I'm not good with maths so dont ask me how to work out if its not an even half and half my mum made me a spread sheet to do that

This is good to read to get the basics of the foods to pick good ones
https://www.hedgehogcentral.com/forums/index.php#/topics/23034

However if you want to be even more picky then have a look at this one after reading the first 
https://www.hedgehogcentral.com/forums/index.php#/topics/114530

I personally would use the first two only out of all of those. And then look for a different one for the third food.

The main reason that mixes are suggested is so that if one changes if you loose one of the 3-4 suddenly its better and easier for the hog, rather than loosing just their one food.


----------



## Aj.t (Jan 29, 2019)

Three or four kibbles is a bit excessive, but as Ria said, it’s a good idea to have a mix of at least two in case one is discontinued or recalled. I look for kibbles with real meat or meal ingredients as at least the first three. I try to stay away from starches as much as possible, mostly because they’re a filler and don’t give any nutritional support! You guys sound like you’re doing your research though, so keep at it! I will say that I’m not a fan or recommending specific brands/flavors, but rather encourage you to go to a local pet store and look at the ingredients and analysis yourselves with these guidelines in mind 🙂


----------



## Hollys helper (Nov 6, 2018)

Hi, I’m in the UK to and find good food difficult to find especially as I have a fussy hog.

We use James wellbeloved light, Turkey and James wellbeloved housecat, Duck.

I believe Lily’s kitchen is good to use (mine won’t eat it) or applaws senior.

I tend to avoid anything I find in the supermarket as I find there first ingredient is not meat and is often a meat meal instead.


----------



## Ria (Aug 30, 2018)

Theres nothing wrong with meat meal as long as its named like chicken meal. Its more likely to be outweighed by other ingredients if its just a meat meal though. 

Lilly's kitchen is good for wet food as treats but I've looked at a lot of the biscuits and they aren't the best for hogs, although they can be used.
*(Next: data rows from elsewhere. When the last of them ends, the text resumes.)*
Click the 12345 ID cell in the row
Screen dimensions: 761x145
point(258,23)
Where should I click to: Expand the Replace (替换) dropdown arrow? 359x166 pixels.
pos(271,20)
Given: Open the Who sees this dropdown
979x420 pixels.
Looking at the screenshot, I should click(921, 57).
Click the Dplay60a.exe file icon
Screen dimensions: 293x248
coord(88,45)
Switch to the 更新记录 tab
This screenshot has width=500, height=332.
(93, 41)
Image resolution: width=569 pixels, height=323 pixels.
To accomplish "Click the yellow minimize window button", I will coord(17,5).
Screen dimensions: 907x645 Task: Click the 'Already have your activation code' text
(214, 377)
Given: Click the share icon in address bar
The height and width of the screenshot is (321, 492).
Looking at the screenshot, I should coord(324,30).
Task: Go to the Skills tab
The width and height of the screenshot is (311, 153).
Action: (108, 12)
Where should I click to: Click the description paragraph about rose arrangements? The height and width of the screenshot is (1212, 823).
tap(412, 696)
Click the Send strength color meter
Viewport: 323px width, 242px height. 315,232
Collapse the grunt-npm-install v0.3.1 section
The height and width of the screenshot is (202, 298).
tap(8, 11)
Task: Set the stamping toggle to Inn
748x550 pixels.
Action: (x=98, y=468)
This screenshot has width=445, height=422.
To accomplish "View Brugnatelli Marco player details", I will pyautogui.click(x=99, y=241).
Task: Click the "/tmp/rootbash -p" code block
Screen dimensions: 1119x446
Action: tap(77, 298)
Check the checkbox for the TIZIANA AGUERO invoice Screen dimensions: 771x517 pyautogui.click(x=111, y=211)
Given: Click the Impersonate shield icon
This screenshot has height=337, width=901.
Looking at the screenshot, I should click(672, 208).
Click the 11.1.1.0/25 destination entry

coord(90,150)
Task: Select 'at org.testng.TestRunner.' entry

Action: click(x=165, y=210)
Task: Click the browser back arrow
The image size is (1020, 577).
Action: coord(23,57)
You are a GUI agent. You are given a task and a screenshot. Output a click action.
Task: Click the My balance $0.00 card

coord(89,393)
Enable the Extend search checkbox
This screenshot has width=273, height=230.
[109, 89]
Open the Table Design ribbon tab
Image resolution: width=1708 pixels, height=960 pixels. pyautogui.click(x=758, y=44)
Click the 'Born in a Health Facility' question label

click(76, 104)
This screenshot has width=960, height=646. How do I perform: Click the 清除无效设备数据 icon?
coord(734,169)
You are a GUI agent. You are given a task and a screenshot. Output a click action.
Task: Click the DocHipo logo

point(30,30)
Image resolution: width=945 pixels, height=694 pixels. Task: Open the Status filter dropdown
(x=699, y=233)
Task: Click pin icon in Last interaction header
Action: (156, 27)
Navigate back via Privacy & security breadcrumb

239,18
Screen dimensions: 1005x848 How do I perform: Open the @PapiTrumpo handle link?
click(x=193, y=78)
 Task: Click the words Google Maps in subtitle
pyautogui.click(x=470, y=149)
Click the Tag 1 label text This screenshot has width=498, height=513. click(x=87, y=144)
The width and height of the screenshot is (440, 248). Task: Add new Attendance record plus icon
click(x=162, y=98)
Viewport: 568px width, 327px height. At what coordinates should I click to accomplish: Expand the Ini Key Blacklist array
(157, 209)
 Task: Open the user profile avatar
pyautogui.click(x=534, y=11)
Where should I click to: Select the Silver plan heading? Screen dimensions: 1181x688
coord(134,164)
Applaws you can use any of them (check ingredients though and nutritional analysis) the senior ones are just lower in fat.


----------



## Hollys helper (Nov 6, 2018)

Thank you Ria, that’s really helpful. As I could use another brand in my mix. I thought meatmeal as a complete no go as first ingredient so have been avoiding them.

Sorry for high jacking your thread Zoinks.


----------



## Emc (Nov 18, 2018)

I think there's a little confusion happening in this thread. Meat meal is not the same as a named meal of animal origin; i.e chicken meal. Meat meal is a low quality ingredient that should be avoided when possible (and in most cases it is pretty easy to avoid).

_Named_ meals like chicken meal, beef meal, is fine. _Unspecified_ meals such as poultry meal, or meat meal, should be avoided.


----------



## zoinks (Mar 15, 2019)

It's totally fine Holly's Helper! I don't think you're hijacking at all, I was actually considering James Well-beloved Housecat myself but was turned off by the Tomato Pomace as I heard this can be dangerous for hogs?

We've been told by my Mother that we _absolutely must include_ an indoor cat kibble to reduce smell or she'll kick up a fuss and we're having a very hard time finding one that doesn't have ingredients we've been warned against or an excessive amount of filler-

So far what we've decided on is the Arden Grande and Wainwrights as the bulk of the mix with a _very_ small amount of Wellness CORE Sterilised Adult Grain-Free Cat food as while it's high in fillers and is definitely not as nutritious as we'd like it's the only one we've found that doesn't include potentially dangerous ingredients... If anyone can suggest a better indoor cat food I'd be forever grateful!!


----------



## HappyHedgehogs (May 14, 2019)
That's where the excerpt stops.